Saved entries
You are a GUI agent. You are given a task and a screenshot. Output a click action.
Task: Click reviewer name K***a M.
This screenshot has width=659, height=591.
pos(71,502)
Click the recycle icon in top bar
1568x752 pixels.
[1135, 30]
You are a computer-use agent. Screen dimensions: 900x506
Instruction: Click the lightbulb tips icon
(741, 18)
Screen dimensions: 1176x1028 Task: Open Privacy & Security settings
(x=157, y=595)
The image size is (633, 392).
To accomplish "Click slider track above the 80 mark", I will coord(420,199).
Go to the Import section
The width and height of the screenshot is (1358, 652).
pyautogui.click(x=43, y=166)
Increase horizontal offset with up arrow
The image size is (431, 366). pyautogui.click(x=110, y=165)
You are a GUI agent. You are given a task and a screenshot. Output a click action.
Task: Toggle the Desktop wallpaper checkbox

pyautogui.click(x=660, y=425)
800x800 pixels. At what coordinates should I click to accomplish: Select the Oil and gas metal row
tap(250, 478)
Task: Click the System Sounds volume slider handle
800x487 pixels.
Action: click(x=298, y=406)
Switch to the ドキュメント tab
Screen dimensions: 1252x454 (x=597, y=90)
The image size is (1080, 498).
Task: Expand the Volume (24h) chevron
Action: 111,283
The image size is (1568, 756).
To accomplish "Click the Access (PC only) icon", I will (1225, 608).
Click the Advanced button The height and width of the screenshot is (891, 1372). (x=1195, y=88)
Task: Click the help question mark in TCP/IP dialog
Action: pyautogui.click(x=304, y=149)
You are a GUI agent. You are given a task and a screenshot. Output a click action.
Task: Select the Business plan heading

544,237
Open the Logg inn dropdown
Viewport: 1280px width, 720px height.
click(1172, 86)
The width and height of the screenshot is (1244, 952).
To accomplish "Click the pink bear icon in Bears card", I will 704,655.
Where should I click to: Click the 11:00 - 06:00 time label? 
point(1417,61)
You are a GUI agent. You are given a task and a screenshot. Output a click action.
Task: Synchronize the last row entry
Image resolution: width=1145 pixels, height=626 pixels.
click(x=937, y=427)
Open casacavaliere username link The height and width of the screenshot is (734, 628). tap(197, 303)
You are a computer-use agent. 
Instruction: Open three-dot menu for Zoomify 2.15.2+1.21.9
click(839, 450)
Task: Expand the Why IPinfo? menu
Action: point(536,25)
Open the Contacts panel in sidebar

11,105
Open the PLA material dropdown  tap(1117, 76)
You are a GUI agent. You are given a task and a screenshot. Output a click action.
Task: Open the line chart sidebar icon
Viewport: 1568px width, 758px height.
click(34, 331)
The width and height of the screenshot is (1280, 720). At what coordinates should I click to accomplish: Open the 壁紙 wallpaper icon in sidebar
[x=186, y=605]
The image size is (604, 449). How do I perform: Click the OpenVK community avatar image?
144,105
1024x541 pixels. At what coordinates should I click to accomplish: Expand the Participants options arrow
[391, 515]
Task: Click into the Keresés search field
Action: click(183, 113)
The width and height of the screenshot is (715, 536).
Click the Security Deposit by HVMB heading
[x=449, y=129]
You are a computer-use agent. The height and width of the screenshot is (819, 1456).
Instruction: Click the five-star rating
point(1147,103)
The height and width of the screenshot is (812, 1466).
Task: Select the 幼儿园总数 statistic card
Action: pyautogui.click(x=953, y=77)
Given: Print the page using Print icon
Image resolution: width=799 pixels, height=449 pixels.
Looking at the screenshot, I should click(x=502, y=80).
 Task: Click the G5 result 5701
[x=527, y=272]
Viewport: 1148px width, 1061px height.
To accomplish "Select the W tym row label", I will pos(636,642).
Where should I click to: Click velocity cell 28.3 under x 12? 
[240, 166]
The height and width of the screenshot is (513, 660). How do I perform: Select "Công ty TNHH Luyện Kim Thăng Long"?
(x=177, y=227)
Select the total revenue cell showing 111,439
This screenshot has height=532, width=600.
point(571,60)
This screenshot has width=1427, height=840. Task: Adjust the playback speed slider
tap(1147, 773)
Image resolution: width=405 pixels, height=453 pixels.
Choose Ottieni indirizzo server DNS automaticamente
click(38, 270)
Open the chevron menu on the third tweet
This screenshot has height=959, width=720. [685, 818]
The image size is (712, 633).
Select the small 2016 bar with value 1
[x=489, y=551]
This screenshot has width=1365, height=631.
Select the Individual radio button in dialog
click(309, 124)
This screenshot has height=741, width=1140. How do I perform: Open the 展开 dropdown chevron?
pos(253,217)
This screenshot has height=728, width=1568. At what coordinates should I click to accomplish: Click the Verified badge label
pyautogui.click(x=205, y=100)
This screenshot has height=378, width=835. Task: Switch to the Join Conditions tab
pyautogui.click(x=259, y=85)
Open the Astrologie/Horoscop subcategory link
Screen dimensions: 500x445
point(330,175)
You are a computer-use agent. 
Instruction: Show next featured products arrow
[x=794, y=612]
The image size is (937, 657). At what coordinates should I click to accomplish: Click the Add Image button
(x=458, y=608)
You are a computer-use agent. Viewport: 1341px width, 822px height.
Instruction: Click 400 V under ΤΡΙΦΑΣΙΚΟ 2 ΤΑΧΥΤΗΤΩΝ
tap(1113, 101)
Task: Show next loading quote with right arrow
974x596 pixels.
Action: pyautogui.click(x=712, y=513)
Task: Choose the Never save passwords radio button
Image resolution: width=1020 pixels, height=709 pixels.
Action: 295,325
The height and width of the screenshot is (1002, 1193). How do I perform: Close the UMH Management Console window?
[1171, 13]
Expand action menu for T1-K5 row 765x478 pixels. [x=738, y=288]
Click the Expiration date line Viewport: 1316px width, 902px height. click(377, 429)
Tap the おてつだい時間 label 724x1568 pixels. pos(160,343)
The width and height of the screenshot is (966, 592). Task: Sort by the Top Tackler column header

*Task*. Take the entries above and return only the lines from the one with "Instruction: Show next" to the one with "Expand action menu", both included, unchanged.

*Task output*.
Instruction: Show next featured products arrow
[x=794, y=612]
The image size is (937, 657). At what coordinates should I click to accomplish: Click the Add Image button
(x=458, y=608)
You are a computer-use agent. Viewport: 1341px width, 822px height.
Instruction: Click 400 V under ΤΡΙΦΑΣΙΚΟ 2 ΤΑΧΥΤΗΤΩΝ
tap(1113, 101)
Task: Show next loading quote with right arrow
974x596 pixels.
Action: pyautogui.click(x=712, y=513)
Task: Choose the Never save passwords radio button
Image resolution: width=1020 pixels, height=709 pixels.
Action: 295,325
The height and width of the screenshot is (1002, 1193). How do I perform: Close the UMH Management Console window?
[1171, 13]
Expand action menu for T1-K5 row 765x478 pixels. [x=738, y=288]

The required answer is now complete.